Do be aware that some magnum 6.5 shooters are reporting extreme copper fouling with some bullets. They’re also seeing disintegration of light, thin-jacketed bullets at extreme velocities. When you start playing the extreme velocity game, you can find yourself skating thin ice. 

If you need to dial long distance, why not hire a service that will carry your call? 264 Win. Mag.

For comparison purposes, here are some popular 6.5 cartridges showing muzzle velocities with 140-grain bullet (B.C. 529) taken from Nosler Reloading Guide 7. Barrel lengths vary. All zeroed at 250 yards. 500-yard ballistic performance data includes 10 mph right-angle wind.

Other Reloading Guides may list different top end velocities. Recoil energies are calculated in an 8-pound rifle. Shooters should realize that these top MVs can vary as much as 100 fps from barrel to barrel, rifle to rifle, but this should provide a good basis for comparison.

Cartridge                    M.V.              500-yd drop “ /Drift “ /Energy fp.      Free Recoil Energy/fp

6.5 Creedmoor          2730                    -38/16.2/1252                                          12.34 fp

6.5×55 Swede            2790                    -36/15.7/1316                                           14.19 fp

260 Rem.                   2830                    -35.2/15.3/1359                                       13.24 fp

6.5-06                         2906                    -33/14.7/1444                                          14.59 fp

6.5-284 Norma         2953                    -32/14.4/1497                                          15.30 fp

6.5 PRC                      960                      -31.8/14.4/1505                                       16.96 fp

264 Win. Mag.          3021                    -30/14/1576                                              16.95 fp

6.5 Rem. Mag.           3059                   -29.6/13.7/1621                                        17.37 fp

26 Nosler                    3300                   -25/12.3/1918                                           26.25 fp

6.5-300 Wby. Mag.  3395                    -23.5/11.9/2041                                       26.40 fp

Some of today’s 6.5s: Grendel, Creedmoor, 260 Rem., Swede, 248 Norma, 6.5-280 Imp., 6.5 Rem. Mag., 264 Win. Mag. and 26 Nosler.

As always, burning ever more powder behind a given diameter bullet increases costs in ammo, recoil, noise, and barrel life.
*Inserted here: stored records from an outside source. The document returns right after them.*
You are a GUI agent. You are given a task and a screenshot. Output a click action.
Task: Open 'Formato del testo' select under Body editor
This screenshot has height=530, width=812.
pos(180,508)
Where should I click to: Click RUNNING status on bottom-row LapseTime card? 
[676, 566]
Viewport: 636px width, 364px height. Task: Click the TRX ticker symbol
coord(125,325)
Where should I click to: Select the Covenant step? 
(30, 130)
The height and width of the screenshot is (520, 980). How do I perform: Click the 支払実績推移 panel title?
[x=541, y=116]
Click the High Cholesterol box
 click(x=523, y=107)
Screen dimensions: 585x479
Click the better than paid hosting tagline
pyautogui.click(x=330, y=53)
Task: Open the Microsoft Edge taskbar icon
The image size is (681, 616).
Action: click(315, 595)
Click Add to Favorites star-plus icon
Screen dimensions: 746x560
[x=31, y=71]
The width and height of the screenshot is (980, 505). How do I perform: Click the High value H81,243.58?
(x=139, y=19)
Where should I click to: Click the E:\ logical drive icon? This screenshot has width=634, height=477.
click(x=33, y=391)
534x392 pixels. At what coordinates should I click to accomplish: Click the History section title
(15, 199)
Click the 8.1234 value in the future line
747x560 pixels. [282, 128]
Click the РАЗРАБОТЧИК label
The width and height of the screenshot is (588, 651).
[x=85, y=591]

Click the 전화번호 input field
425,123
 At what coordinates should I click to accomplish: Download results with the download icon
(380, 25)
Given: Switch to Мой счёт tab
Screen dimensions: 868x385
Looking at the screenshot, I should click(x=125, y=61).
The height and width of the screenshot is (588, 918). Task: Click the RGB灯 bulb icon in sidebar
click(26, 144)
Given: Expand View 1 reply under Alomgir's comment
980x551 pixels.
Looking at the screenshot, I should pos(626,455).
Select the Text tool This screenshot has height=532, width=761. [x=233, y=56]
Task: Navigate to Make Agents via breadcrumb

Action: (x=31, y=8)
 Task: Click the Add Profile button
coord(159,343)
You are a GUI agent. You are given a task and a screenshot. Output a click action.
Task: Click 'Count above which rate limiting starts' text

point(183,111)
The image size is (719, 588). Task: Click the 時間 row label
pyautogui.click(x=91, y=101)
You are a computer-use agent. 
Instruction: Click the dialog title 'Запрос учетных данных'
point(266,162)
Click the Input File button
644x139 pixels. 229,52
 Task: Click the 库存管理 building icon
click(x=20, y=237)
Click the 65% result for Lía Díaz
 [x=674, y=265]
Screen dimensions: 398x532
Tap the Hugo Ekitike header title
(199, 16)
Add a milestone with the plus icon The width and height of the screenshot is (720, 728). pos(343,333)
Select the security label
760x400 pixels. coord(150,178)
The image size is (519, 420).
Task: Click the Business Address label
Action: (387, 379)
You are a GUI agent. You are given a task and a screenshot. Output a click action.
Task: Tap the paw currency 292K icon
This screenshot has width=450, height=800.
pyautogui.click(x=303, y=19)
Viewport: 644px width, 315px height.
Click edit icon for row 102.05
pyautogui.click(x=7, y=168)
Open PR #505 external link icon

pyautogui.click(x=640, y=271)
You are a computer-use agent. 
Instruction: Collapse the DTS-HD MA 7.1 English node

But it also maximizes ballistic performance.

It’s up to each individual shooter to determine what works for him or her. From where I sit, the old 264 Win. Mag. is starting to look like a pretty reasonable, middle-of-the-road cartridge in the 6.5mm cartridge line up.

If you’re not fixated on extreme barrel life, short-action rifles or joining the 6.5 Creedmoor flock, the under-appreciated 264 Win. Mag. might be your baby. Just don’t expect to find rifles or ammo on every corner or at discount prices. Check premium brands and semi-custom rifles like Fierce, Bergara, Rifles, Inc., Cooper, Hill Country Rifles, Bansner, etc.

The 264 Winchester Magnum is a cartridge  for serious riflemen/women who appreciate its power and reach in the pursuit of big game.

I wouldn’t call it a good option for plinking or high-volume target shooting. If I found a used rifle in good condition at a good price and it was chambered 264 Win. Mag., I’d probably buy it, especially if it was a pre-64 Winchester M70. (You can read about another great 6.5mm option, the 6.5-284 Norma, in this article. )

Much as author Ron Spomer admires the 6.5mm cartridges, he’s used them the least for his hunting. He hopes to change that over the next few seasons.